Co-founder & CTO Fieldproxy Balakrishna B menyatakan, “Pendekatan tanpa kode untuk mengelola tim lapangan adalah yang pertama di industri dan membantu bisnis tradisional di industri seperti FMCG, farmasi, dan layanan lapangan, menyebarkan aplikasi dengan cepat untuk merampingkan tenaga kerja mereka di lapangan tanpa biaya tambahan untuk menjalankan dan mengelola tim pengembangan yang terpisah. Ini membantu mereka fokus pada bisnis inti mereka.”
Secara terpisah, saat dihubungi DailySocial.id, Vijayakumar menyampaikan, meski kantor pusatnya di India, pihaknya sudah menjalin kerja sama bisnis dengan beberapa UKM di Indonesia. Ke depannya, pada 12-18 bulan mendatang, fokus perusahaan akan ekspansi ke kawasan Asia Tenggara, termasuk Indonesia.
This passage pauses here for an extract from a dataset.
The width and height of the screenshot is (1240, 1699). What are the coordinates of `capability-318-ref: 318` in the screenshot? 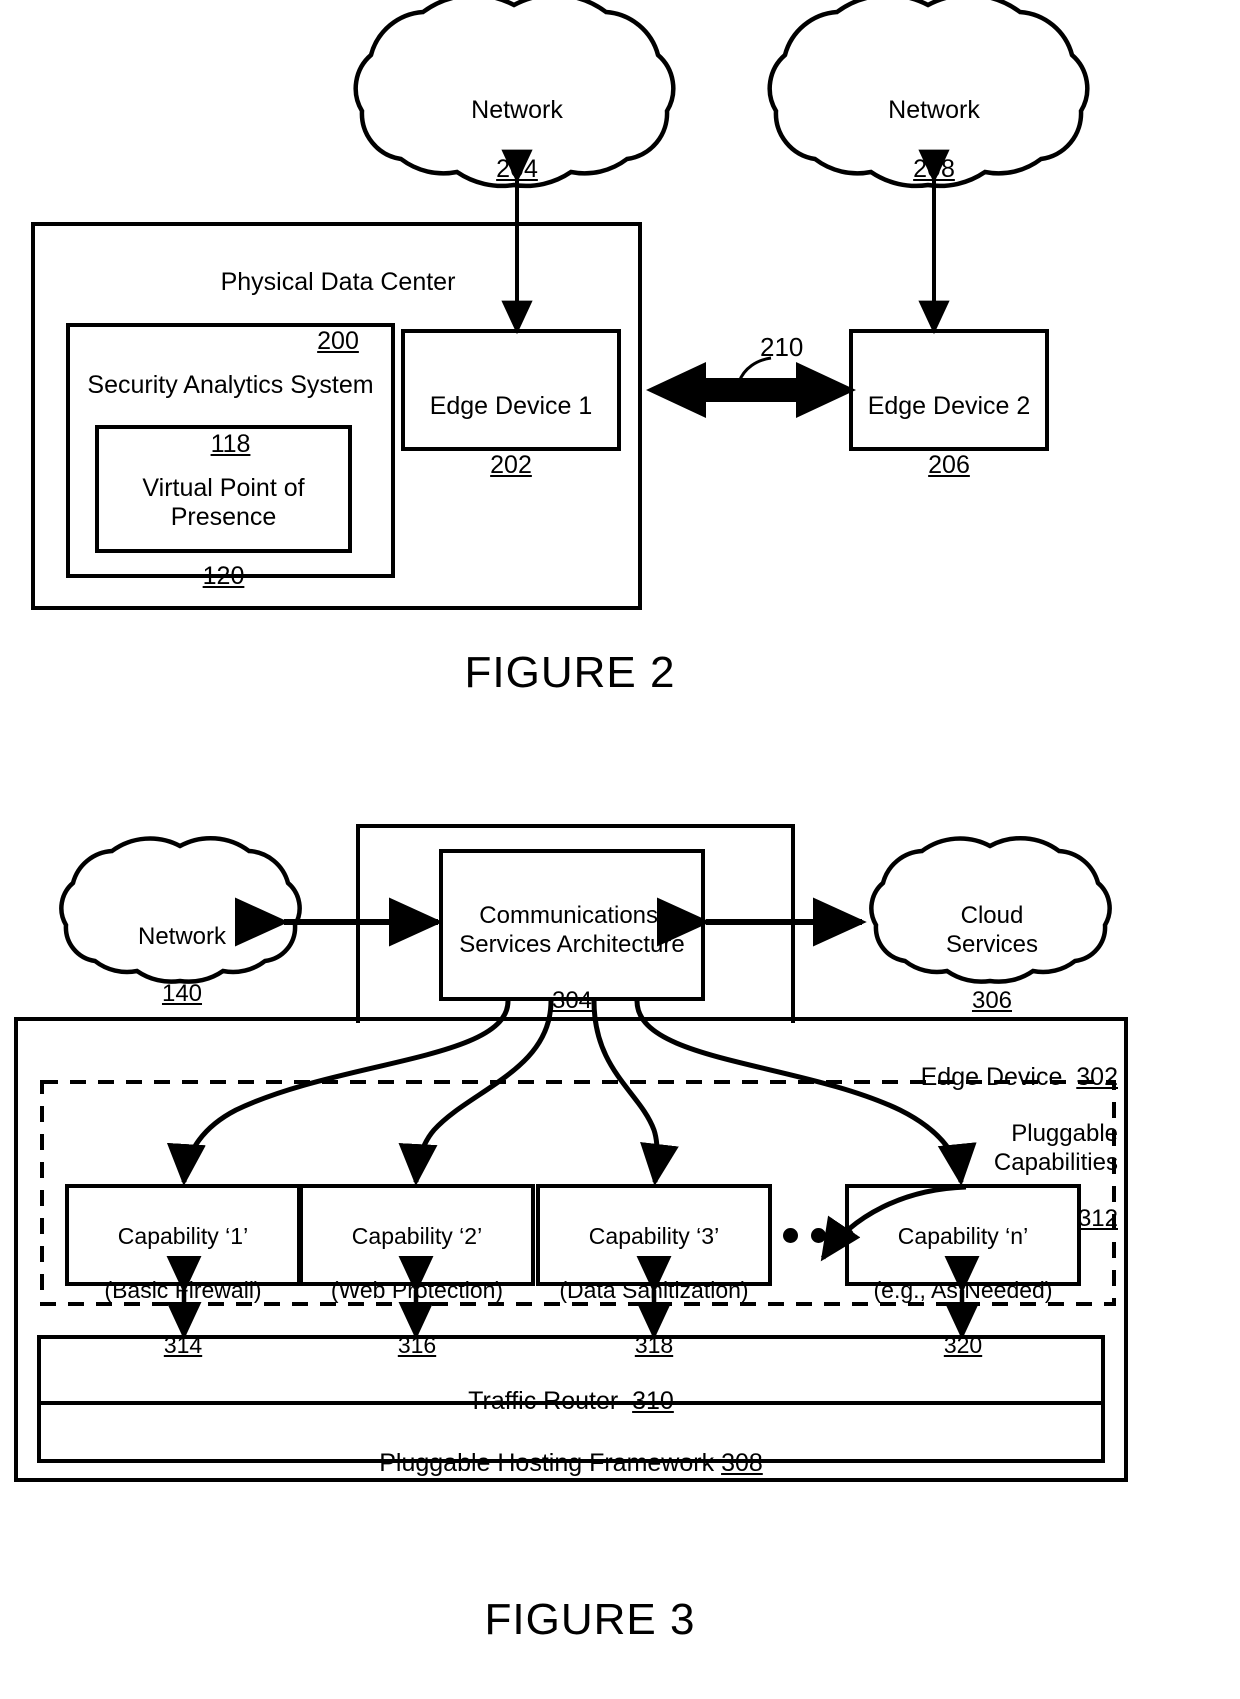 It's located at (654, 1344).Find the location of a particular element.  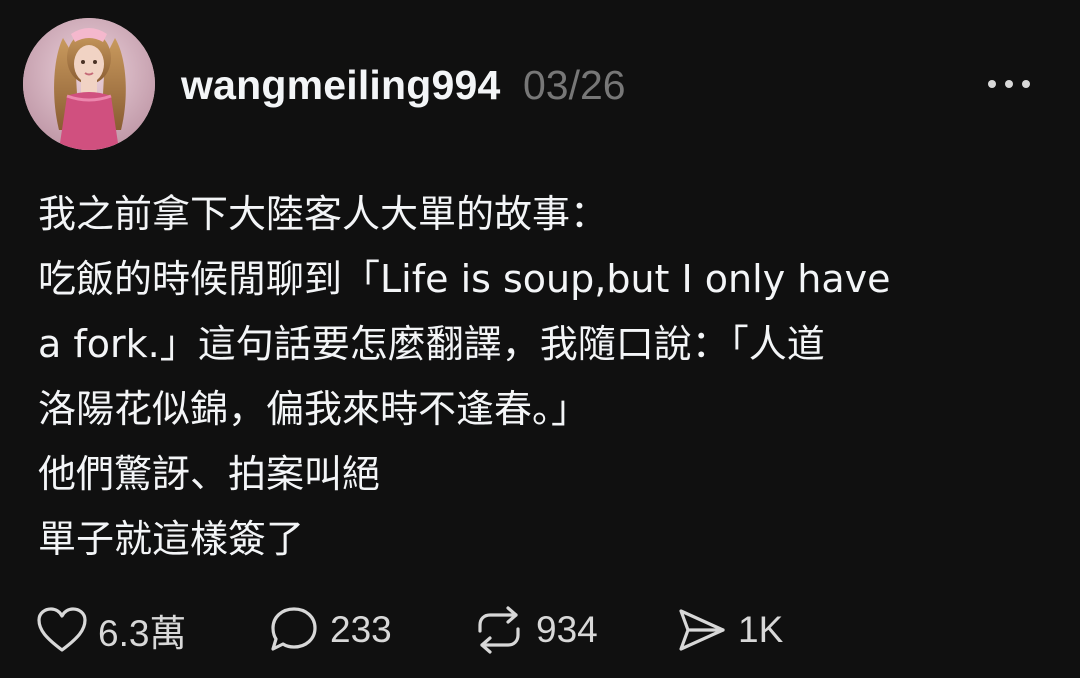

repost-button: 934 is located at coordinates (535, 630).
“Hal ini kami pilih mengingat pasar ini sangat mirip dengan India. Hal ini berlaku terutama di industri tempat kami beroperasi – barang konsumsi, farmasi, dan ruang servis rumah di mana sebagian besar operasi masih dijalankan melalui WhatsApp atau pulpen atau kertas dan tidak dalam bentuk digital,” pungkas dia.
Potensi no-code
Di Indonesia, startup pengembang platform no-code, sudah ada beberapa yang hadir. Mereka adalah Typedream dan Feedloop. Kemudahan yang ditawarkan membuat platform no-code, atau sering juga disebut low-code, berkembang pesat. Di kancah global, saat ini banyak sekali platform berbasis SaaS yang menawarkan kapabilitas serupa untuk berbagai kebutuhan spesifik.
Menurut temuan hasil survei Appinventiv, layanan no-code banyak diminati oleh pebisnis lantaran memudahkan langkah mereka melakukan inovasi dan transformasi. Seperti diketahui, bisnis dituntut untuk secara tangkas melakukan transformasi digital dengan go-online. Proses pengembangan manual dapat memakan waktu panjang untuk perusahaan yang baru memulai langkah tersebut, karena harus melakukan banyak tahapan, mulai perencanaan hingga perekrutan staf ahli di bidang pemrograman.
Potensi ini membawa nilai pasar layanan tersebut mencapai $45,5 miliar pada tahun 2025 mendatang. Varian platform yang ada tidak hanya memfasilitasi kebutuhan spesifik perusahaan besar, melainkan juga kepada UMKM yang ingin meningkatkan kehadirannya secara online atau meminimalkan friksi dalam kegiatan operasionalnya.